Chapitre 24- Censure
Au cours des heures suivantes, les rebelles partirent au fur et à mesure du lieu de rendez-vous. Ahelys et ses amis furent les premiers à quitter l'entrepôt. Ils gagnèrent la voiture prise à l'aller et regagnèrent la base pour rejoindre Sealvey et donner leur rapport. Les autres résistants, eux, rejoignaient leur repaire respectif.
Tandis que la voiture roulait sur les grandes routes continentales en pilotage automatique, les quatre compagnons se reposaient, épuisés par leur nuit blanche. A l'horizon, le soleil se levait et embrasait le ciel. Les yeux entrouverts, à moitié endormie, Ahelys songeait qu'elle préférait le crépuscule à l'aurore. Aussitôt cette impression faite, elle plongea dans un sommeil où elle rêvait d'un coucher de soleil continuel, l'astre toujours à la limite entre le ciel et la terre.
L'adolescente se réveilla durant la journée. Elle mit sa main en visière pour s'adapter à la lumière éclatante et jeta un œil à ses amis ; ils étaient tous encore endormis. La jeune fille vérifia leur position sur le GPS et jeta un œil dehors. Ils étaient sur une route très fréquentée, près de Doëlnan, une ville à la frontière de la région navale. La jeune fille observa quelques minutes la faille qui s'élargissait au fil des kilomètres vers l'Est et traversait une bonne partie de la région Draco.

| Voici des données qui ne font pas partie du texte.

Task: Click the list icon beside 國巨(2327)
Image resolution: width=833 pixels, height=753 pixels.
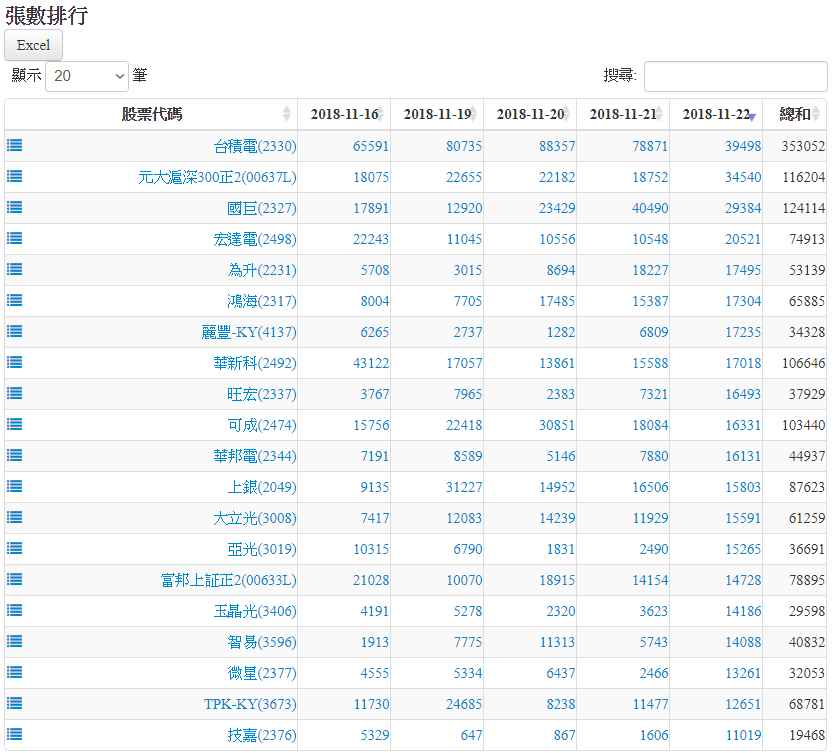Action: (x=15, y=207)
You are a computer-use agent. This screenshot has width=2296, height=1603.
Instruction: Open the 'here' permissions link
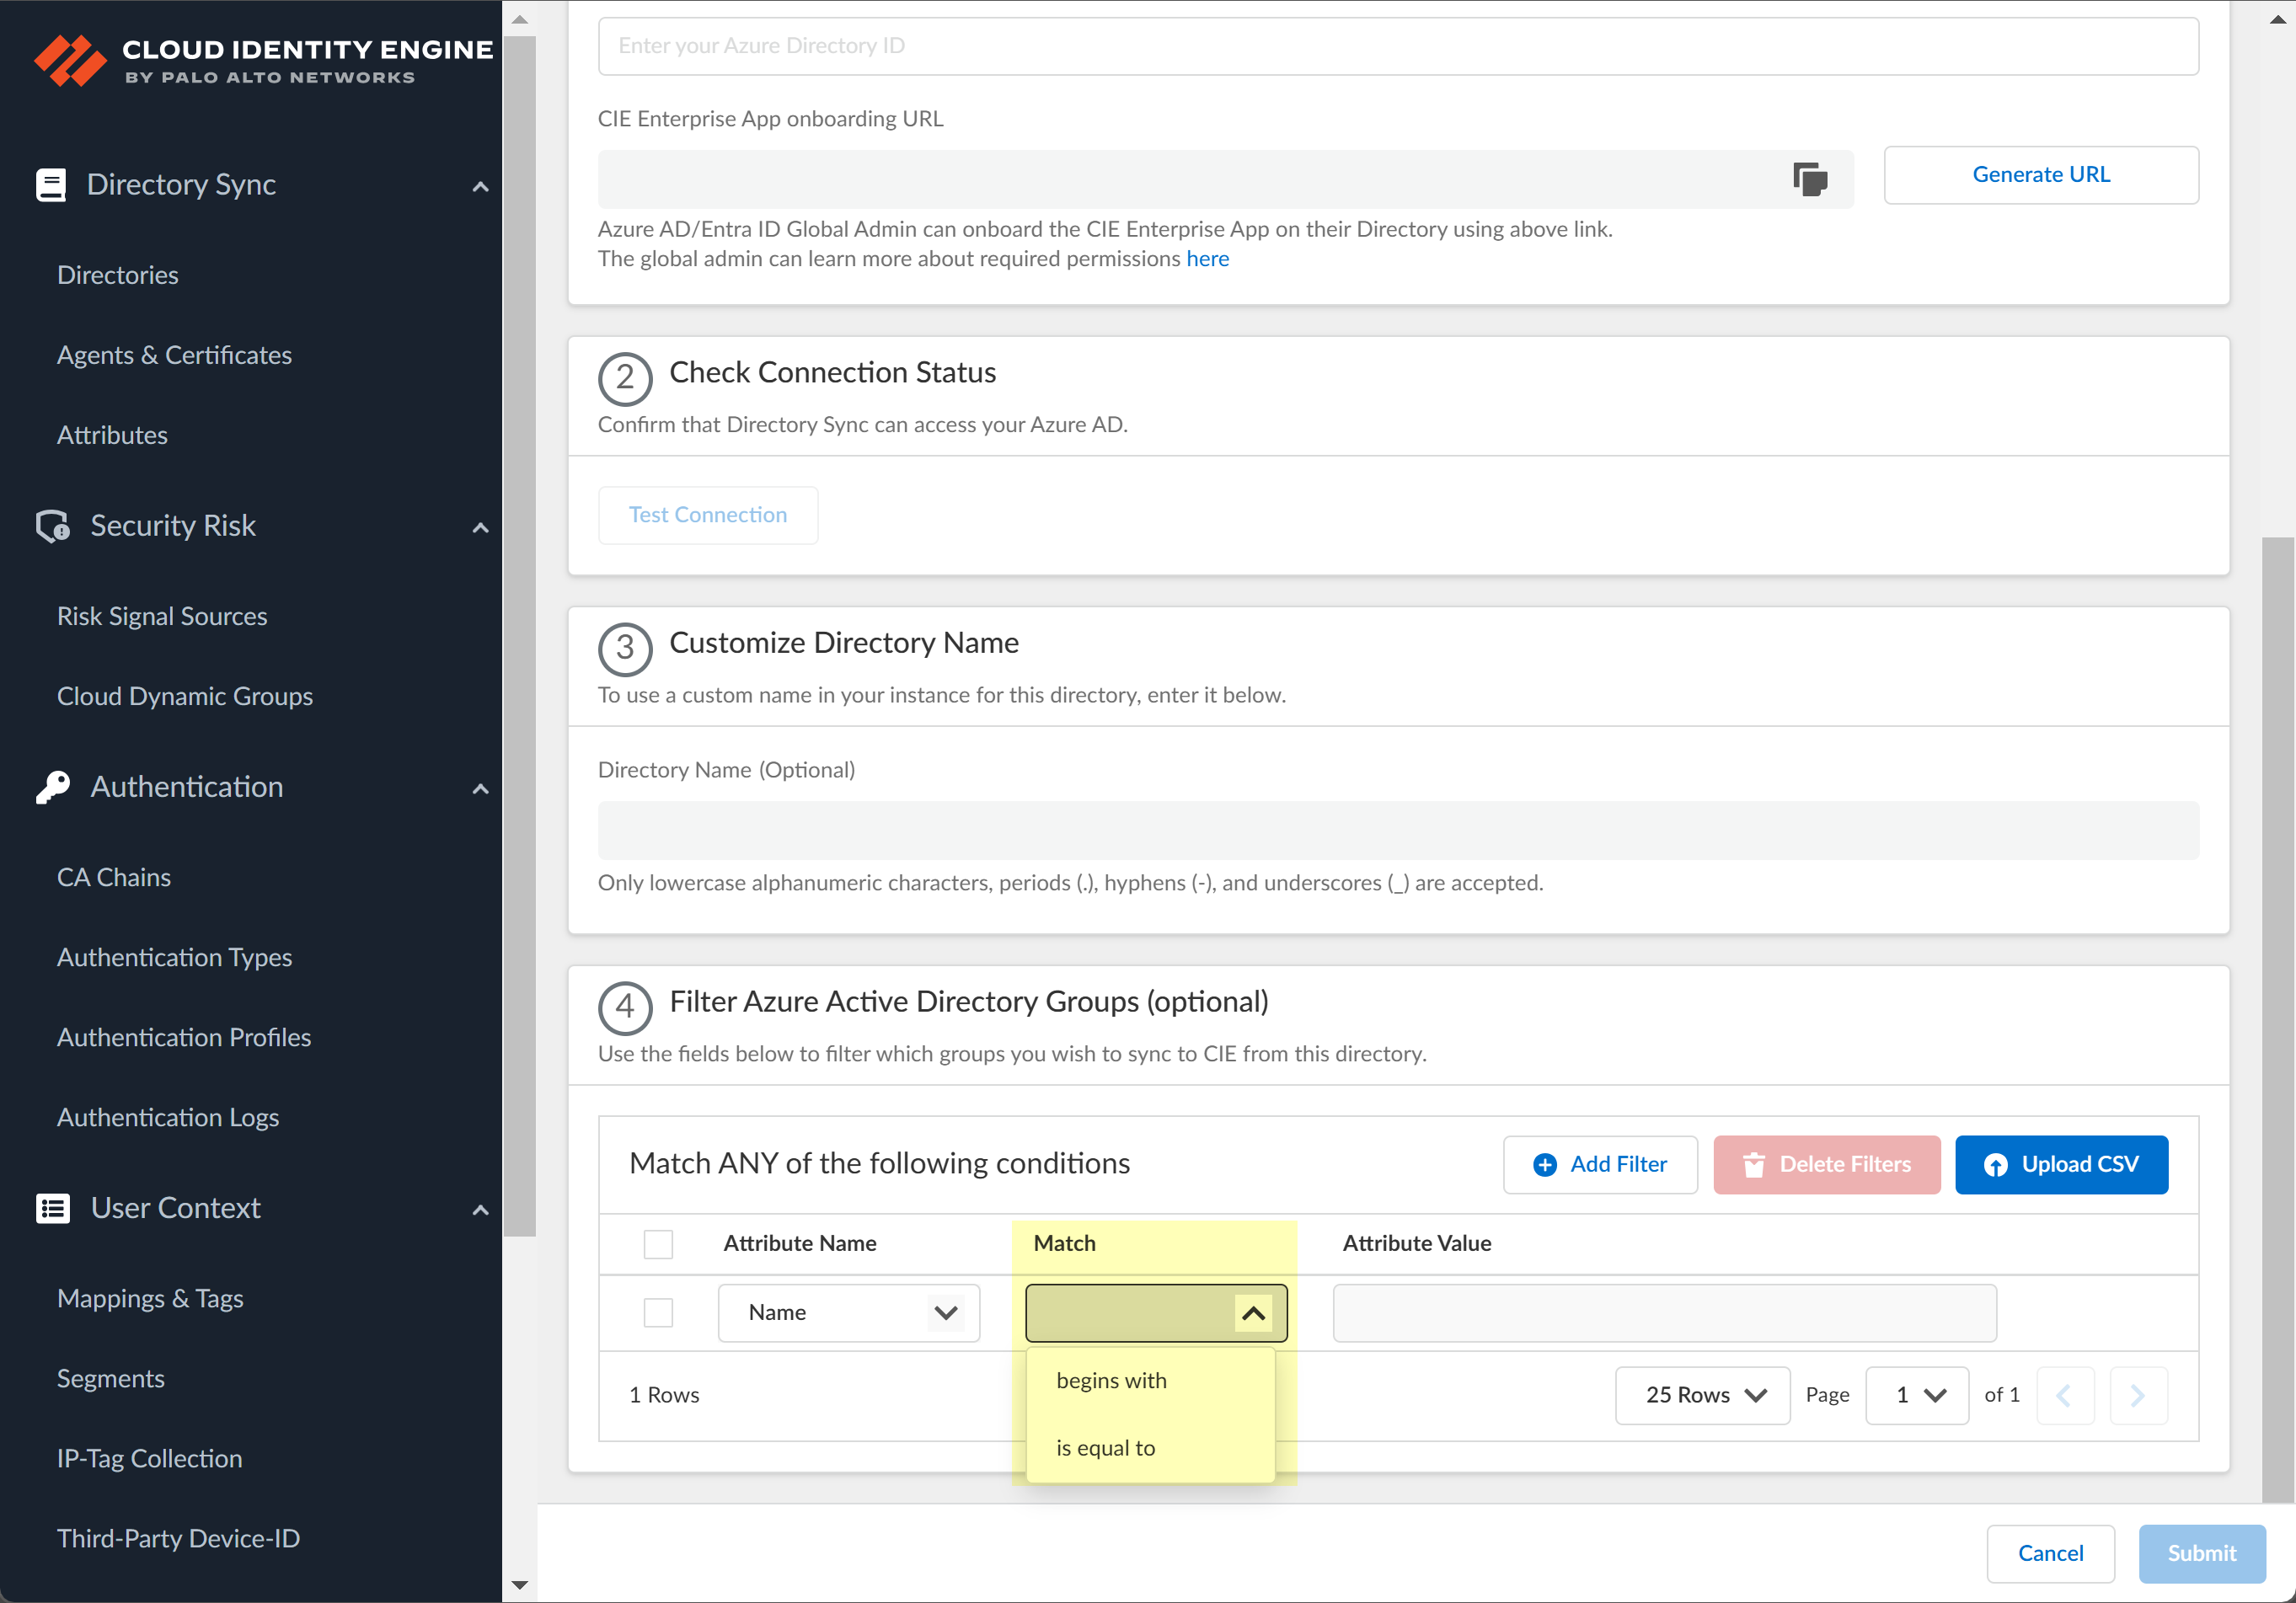1207,259
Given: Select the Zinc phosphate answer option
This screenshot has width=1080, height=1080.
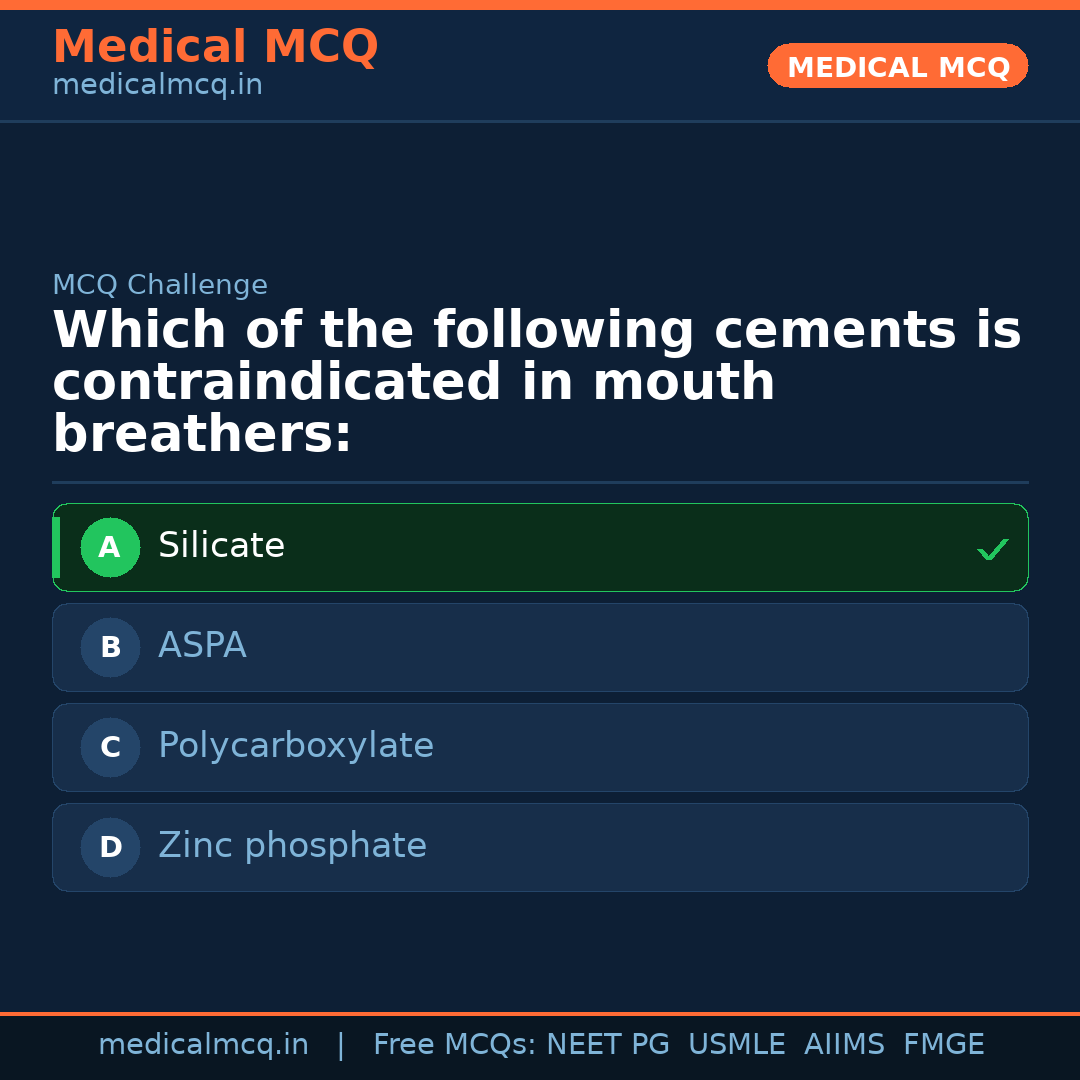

Certains racontaient que les dragons vivaient dans les profondeurs de ces gorges. D'où son nom : Le Nid des Dragons. Du moins, selon les légendes, les précédents dragons provenaient de ces entrailles de la terre. Personne ne savait jusqu'où elles plongeaient, le caractère sacré de ce lieu interdisait des fouilles sérieuses. Pourtant, cette fissure serait d'une grande aide scientifique pour comprendre le passé de la planète. Mais le Cercle des Prêtresses était trop respecté, trop influent et étouffait beaucoup de recherches. Ahelys se demandait parfois si sans cette Eglise, les Enfants de Noé seraient libres.
La jeune femme rejeta la tête en arrière. Cette faille faisait ressurgir de vieux souvenirs et une haine maintenant familière. Juste aux portes de cette gigantesque fissure traversée par un pont se trouvait la capitale de Naefilia : Draconian. Le siège de Neferlme XVI.
Elle serra le poing à la pensée de ce nom et ses ongles s'enfoncèrent dans sa paume lui causant une vive douleur. Mais Ahelys ne pouvait s'en empêcher. Elle regrettait tellement de ne pas avoir eu l'occasion de tuer ce démon, quand elle habitait au palais, quand sa colère n'était pas encore ardente.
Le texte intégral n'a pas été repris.